Disinterment ceremonies were held when the bones of Korean War veterans were exhumed for identification. Now, hundreds who served on USS Oklahoma during World War II may also be identified.
The attacked happened at Pearl Harbor on Dec. 7, 1941. But many bodies werent removed until months later, making it difficult to positively identify the servicemen.
We will take care of disinterring 65 caskets in 41 grave sites. That is approximately 388 sets of remains, said Horton.
As each set of remains is removed, special ceremonies will be held at the cemetery.
We will have full military detail. The coffins are draped with the American flag when they are removed and they are given full military transfer, added Horton.
The remains will face months of DNA and forensic work, but those who suffered a loss in Pearl Harbor are one step closer to peace.
A good deed.
Why now?
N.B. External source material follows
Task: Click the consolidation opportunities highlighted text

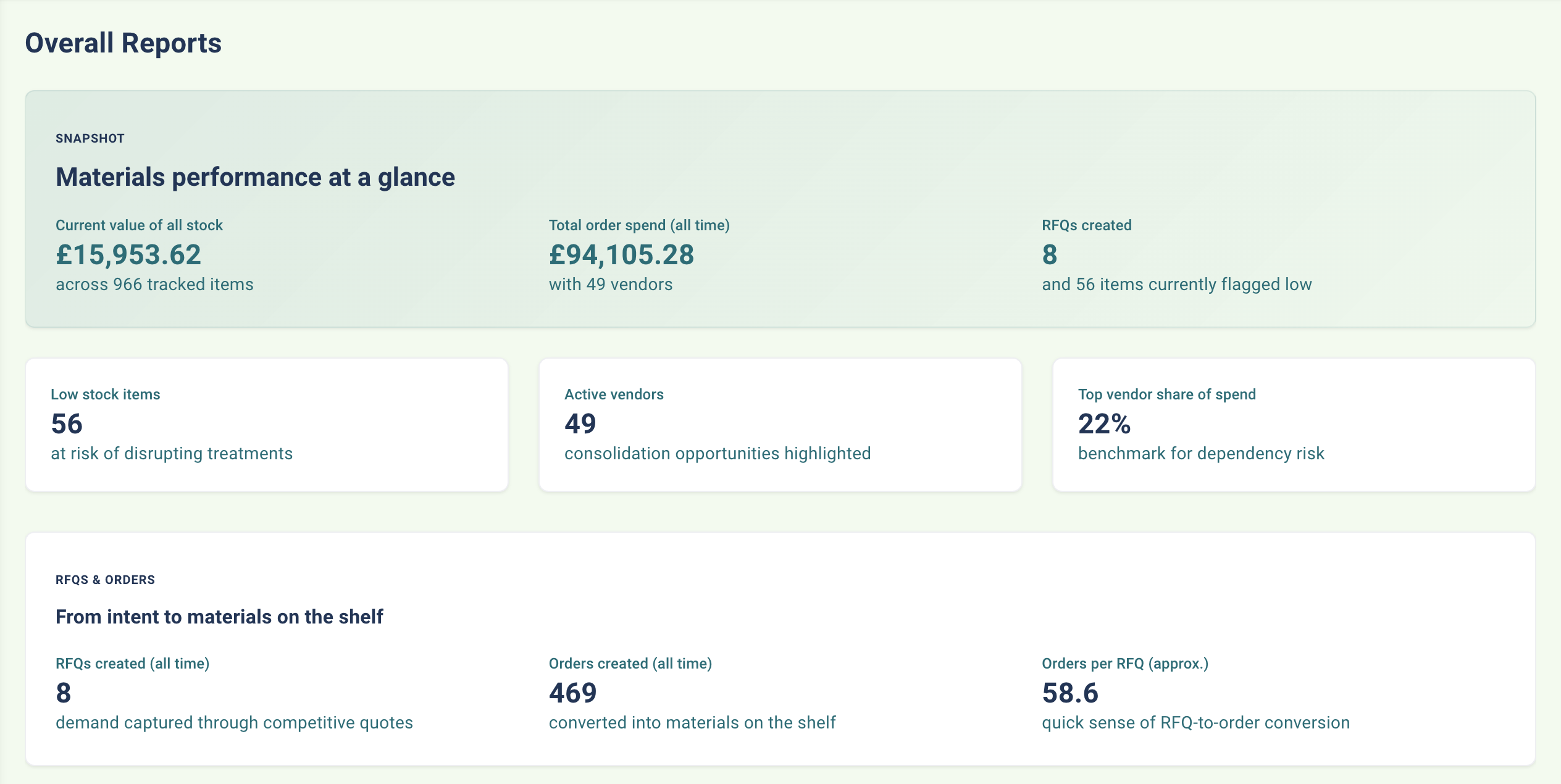Action: (x=718, y=453)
Why not let them rest in peace?
I agree leave them be
Why now? Why not let them rest in peace?
...
Because now we have the technology to identify them.
It makes me wonder what our technology will be like a thousand years from now.
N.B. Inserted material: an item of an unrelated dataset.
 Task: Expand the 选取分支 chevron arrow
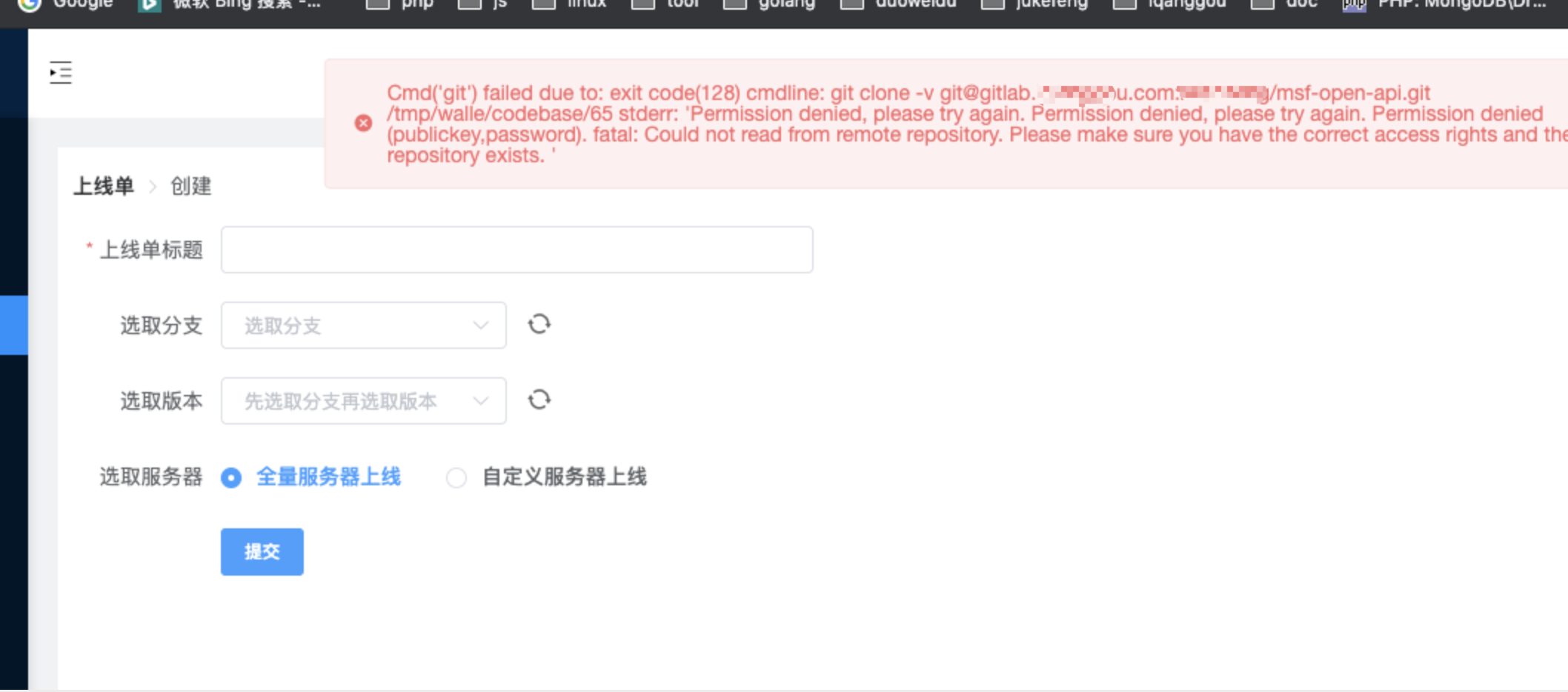(x=482, y=326)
I read that. I cannot imagine what that was like for those divers...the book told you, but...
Great book.
Disinterment ceremonies were held when the bones of Korean War veterans were exhumed for identification.
...
I read that the unknown soldier from the Vietnam war was recently identified, removed and placed in his own grave.
I think they will have to try and Exhume the 900 Sailors and Marines that are still in the U.S.S. Arizona because the Ship it’s self will eventually rust away.
Mixed feelings about this. While, it might be appropriate to identify the remains so families can have closure and couldbreinter the remains in other places, it isn’t that the families likely didn’t know the whereabouts of their loved ones decades ago. Maybe it might be best to let them rest in peace with their shipmates.
I kind of wondered the same.
The disturbance to the remains turned over to the lab for picking through and inspecting seems out of place to me. To satisfy the science so that we who are left can know their names for a day, and then move along?
Leave heroes with their God, their bodies to earth’s tomb, in peace. (imho)
For Your Attention
That just seems most correct to me. Leave them alone. The dead know nothing and the living have already grieved. Why start it all again?
Lord, I miss my country..
I believe the families had closure, and lived in peace that their loved one was not alone but was in peace, in the company of heroes whom they must have loved.
Arlington Cemetery itself could offer no more gallant field in which to lie in repose than the sacred waters of Pearl Harbor.
its called respect.....its called tribute.....we should honor in all ways possible our sailors and soldiers who were killed by our enemies....even if its a token gesture, it says something about OUR country even now....that we have a sliver of decency left...
It’s unlikely anything organic is left to identify.
My understanding garnered from the article is that the remains of our Soldiers, Marines, and Sailors that were on the Oklahoma were removed from the ship and buried in caskets on land. If this is what happened, I have no issue with identifying the remains, and hopefully given full military honors burial.
If they are interred on the ship, I think they should be allowed to remain there, undisturbed.
How can we, as a country, waste our energy on this endeavor? I thought United States of America’s top priority was transgenderism.